══ DATA TO EXAMINE

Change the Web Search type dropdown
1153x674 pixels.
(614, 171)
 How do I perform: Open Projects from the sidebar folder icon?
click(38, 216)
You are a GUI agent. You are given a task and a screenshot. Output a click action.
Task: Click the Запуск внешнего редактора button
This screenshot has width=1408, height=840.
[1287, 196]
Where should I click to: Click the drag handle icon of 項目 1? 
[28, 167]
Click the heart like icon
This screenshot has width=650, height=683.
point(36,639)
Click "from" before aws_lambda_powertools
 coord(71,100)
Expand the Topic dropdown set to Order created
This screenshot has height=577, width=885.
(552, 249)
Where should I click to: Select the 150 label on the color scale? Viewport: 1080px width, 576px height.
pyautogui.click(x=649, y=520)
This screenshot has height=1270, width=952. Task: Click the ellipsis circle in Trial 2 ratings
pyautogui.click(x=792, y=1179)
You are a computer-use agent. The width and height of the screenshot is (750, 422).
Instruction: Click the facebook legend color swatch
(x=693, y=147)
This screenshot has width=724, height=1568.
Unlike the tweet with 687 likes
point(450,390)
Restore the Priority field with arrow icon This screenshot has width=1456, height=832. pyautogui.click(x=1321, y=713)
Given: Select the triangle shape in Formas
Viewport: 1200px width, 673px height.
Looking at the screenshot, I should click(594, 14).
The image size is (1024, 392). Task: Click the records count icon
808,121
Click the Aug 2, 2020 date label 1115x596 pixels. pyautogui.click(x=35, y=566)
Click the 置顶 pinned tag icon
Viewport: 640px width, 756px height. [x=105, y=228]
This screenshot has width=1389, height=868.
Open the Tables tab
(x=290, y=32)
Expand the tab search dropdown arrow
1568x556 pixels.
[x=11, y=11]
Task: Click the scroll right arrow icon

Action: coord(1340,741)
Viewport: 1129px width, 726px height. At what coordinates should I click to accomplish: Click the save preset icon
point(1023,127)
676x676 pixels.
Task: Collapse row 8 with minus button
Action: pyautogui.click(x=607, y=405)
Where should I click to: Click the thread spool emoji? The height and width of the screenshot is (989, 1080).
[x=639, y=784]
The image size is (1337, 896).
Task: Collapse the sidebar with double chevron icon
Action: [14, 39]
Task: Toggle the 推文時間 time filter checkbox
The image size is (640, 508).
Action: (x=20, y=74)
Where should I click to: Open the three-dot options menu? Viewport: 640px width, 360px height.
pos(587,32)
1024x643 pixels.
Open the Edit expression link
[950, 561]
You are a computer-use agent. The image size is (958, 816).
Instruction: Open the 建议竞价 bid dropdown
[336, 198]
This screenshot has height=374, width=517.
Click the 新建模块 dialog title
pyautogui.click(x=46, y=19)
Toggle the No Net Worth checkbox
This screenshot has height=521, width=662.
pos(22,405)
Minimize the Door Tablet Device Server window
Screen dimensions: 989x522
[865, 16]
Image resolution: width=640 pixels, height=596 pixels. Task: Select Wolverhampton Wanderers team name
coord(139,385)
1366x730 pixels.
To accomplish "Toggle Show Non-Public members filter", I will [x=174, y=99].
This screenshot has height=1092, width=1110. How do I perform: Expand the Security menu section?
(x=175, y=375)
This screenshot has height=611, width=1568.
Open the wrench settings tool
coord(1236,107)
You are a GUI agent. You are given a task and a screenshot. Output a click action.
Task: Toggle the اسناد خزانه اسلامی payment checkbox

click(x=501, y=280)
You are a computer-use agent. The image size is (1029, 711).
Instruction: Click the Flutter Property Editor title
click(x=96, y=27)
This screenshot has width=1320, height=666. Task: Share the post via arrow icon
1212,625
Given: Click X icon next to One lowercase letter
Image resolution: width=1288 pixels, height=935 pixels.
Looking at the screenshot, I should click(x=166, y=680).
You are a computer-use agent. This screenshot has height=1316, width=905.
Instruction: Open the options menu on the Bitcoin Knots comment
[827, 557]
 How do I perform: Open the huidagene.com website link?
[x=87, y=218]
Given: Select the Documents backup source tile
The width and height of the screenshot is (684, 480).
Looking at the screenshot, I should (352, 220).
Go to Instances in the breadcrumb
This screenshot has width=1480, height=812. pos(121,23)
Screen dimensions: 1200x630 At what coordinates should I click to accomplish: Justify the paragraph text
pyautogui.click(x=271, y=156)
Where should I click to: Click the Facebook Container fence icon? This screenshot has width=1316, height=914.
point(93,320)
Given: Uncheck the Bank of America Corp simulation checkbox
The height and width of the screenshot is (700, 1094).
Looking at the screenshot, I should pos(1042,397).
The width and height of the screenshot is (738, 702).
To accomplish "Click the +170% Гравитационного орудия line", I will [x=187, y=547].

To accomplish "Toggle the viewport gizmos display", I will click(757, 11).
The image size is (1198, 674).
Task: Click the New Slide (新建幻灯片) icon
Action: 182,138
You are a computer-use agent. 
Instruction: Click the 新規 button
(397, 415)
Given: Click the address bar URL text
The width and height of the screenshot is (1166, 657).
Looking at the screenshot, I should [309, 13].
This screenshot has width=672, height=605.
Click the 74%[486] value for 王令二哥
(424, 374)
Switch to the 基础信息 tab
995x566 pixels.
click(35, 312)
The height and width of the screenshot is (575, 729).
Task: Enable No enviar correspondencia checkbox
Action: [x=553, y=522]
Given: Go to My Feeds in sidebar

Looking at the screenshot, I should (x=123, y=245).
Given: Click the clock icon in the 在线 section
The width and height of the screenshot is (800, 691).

════

- _TRY IT_
Please give back only the lines between the first line of the entries and the line with "You are a computer-use agent. The width", both ends included, word for word.

- _TASK RESULT_
Change the Web Search type dropdown
1153x674 pixels.
(614, 171)
 How do I perform: Open Projects from the sidebar folder icon?
click(38, 216)
You are a GUI agent. You are given a task and a screenshot. Output a click action.
Task: Click the Запуск внешнего редактора button
This screenshot has width=1408, height=840.
[1287, 196]
Where should I click to: Click the drag handle icon of 項目 1? 
[28, 167]
Click the heart like icon
This screenshot has width=650, height=683.
point(36,639)
Click "from" before aws_lambda_powertools
 coord(71,100)
Expand the Topic dropdown set to Order created
This screenshot has height=577, width=885.
(552, 249)
Where should I click to: Select the 150 label on the color scale? Viewport: 1080px width, 576px height.
pyautogui.click(x=649, y=520)
This screenshot has height=1270, width=952. Task: Click the ellipsis circle in Trial 2 ratings
pyautogui.click(x=792, y=1179)
You are a computer-use agent. The width and height of the screenshot is (750, 422).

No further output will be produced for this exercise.